[Task goal]
Repeat the lines of the listing below exactly, starting with the line that contains "Given: Open the Discover software center" and going on through the line that contains "coord(575,328)".

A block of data

-- Start --

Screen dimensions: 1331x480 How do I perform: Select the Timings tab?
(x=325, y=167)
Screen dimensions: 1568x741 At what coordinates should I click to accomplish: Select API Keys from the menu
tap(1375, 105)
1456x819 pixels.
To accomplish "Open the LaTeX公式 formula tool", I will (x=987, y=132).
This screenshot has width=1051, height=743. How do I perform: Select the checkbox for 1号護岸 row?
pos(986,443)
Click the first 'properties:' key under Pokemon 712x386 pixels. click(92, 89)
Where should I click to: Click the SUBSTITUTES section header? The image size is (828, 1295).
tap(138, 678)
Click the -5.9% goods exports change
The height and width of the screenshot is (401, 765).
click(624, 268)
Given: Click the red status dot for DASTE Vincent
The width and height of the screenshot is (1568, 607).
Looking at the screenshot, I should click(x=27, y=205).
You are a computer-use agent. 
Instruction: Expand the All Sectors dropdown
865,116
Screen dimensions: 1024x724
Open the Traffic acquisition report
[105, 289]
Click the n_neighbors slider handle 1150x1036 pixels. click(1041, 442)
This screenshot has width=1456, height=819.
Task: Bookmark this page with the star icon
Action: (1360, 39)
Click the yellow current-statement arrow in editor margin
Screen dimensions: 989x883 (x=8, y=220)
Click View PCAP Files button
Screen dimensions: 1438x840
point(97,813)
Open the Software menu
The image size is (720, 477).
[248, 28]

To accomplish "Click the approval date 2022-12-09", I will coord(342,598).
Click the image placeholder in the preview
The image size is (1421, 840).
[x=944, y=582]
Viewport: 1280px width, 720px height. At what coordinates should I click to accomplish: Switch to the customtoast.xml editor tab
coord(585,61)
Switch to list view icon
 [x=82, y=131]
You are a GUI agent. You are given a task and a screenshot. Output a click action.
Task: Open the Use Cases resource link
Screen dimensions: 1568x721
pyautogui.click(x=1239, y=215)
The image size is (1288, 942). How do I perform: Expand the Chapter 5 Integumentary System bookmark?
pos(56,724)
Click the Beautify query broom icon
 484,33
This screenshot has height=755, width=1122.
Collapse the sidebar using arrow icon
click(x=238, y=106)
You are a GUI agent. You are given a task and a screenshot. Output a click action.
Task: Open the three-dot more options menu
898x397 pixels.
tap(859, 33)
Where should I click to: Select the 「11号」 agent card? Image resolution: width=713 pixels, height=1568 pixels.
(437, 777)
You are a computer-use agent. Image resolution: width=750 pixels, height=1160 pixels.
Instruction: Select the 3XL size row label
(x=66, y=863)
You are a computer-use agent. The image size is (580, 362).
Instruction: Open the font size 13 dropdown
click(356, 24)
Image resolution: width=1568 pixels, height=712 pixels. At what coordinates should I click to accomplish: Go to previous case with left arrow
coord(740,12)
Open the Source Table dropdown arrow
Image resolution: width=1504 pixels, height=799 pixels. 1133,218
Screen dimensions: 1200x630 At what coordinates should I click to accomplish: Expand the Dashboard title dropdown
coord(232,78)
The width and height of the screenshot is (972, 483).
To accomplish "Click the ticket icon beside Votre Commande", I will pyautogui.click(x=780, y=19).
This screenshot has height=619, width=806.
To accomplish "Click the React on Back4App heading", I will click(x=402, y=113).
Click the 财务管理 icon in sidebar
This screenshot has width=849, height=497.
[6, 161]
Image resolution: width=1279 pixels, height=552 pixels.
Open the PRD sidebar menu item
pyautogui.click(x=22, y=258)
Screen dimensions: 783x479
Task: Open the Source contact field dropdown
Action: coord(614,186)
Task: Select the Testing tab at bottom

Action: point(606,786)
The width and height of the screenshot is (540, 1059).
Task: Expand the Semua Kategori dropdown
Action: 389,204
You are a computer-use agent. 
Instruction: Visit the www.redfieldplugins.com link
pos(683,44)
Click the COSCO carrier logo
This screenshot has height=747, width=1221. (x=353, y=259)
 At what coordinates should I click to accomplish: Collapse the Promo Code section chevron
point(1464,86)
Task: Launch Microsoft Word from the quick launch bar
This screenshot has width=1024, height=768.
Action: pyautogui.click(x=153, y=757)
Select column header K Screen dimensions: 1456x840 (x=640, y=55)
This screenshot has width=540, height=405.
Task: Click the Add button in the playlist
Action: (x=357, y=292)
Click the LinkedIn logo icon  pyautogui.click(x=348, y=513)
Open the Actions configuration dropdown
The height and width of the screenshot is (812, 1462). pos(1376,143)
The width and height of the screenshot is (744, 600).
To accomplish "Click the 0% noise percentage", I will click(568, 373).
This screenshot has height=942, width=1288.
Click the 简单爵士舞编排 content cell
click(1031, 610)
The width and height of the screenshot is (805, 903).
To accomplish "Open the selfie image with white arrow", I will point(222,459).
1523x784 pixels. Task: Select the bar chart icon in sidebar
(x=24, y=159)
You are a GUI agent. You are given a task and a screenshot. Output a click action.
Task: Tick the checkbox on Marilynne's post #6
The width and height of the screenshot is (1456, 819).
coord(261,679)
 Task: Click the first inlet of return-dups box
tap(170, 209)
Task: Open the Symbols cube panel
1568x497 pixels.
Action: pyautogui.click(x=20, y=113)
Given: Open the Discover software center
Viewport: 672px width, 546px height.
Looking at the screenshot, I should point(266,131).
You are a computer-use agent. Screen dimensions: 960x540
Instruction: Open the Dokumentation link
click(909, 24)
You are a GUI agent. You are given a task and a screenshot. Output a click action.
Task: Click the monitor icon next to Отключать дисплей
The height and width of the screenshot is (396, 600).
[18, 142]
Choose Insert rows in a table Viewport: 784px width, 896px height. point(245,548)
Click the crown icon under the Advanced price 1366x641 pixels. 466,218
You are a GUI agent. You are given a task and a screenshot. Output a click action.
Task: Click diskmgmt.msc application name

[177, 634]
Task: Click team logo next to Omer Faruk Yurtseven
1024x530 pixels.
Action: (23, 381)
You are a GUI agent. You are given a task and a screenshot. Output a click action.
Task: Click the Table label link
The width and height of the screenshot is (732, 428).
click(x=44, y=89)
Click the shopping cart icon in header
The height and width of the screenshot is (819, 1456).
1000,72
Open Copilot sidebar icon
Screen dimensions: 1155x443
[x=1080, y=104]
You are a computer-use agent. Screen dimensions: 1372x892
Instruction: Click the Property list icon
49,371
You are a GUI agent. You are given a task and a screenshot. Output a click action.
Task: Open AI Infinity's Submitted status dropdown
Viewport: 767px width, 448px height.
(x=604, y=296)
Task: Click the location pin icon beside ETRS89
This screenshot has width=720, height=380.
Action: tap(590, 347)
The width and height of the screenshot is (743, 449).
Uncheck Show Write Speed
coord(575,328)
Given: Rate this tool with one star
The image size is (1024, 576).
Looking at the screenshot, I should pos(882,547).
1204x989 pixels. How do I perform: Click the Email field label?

-- End --

[Exercise result]
Given: Open the Discover software center
Viewport: 672px width, 546px height.
Looking at the screenshot, I should point(266,131).
You are a computer-use agent. Screen dimensions: 960x540
Instruction: Open the Dokumentation link
click(909, 24)
You are a GUI agent. You are given a task and a screenshot. Output a click action.
Task: Click the monitor icon next to Отключать дисплей
The height and width of the screenshot is (396, 600).
[18, 142]
Choose Insert rows in a table Viewport: 784px width, 896px height. point(245,548)
Click the crown icon under the Advanced price 1366x641 pixels. 466,218
You are a GUI agent. You are given a task and a screenshot. Output a click action.
Task: Click diskmgmt.msc application name

[177, 634]
Task: Click team logo next to Omer Faruk Yurtseven
1024x530 pixels.
Action: (23, 381)
You are a GUI agent. You are given a task and a screenshot. Output a click action.
Task: Click the Table label link
The width and height of the screenshot is (732, 428).
click(x=44, y=89)
Click the shopping cart icon in header
The height and width of the screenshot is (819, 1456).
1000,72
Open Copilot sidebar icon
Screen dimensions: 1155x443
[x=1080, y=104]
You are a computer-use agent. Screen dimensions: 1372x892
Instruction: Click the Property list icon
49,371
You are a GUI agent. You are given a task and a screenshot. Output a click action.
Task: Open AI Infinity's Submitted status dropdown
Viewport: 767px width, 448px height.
(x=604, y=296)
Task: Click the location pin icon beside ETRS89
This screenshot has width=720, height=380.
Action: tap(590, 347)
The width and height of the screenshot is (743, 449).
Uncheck Show Write Speed
coord(575,328)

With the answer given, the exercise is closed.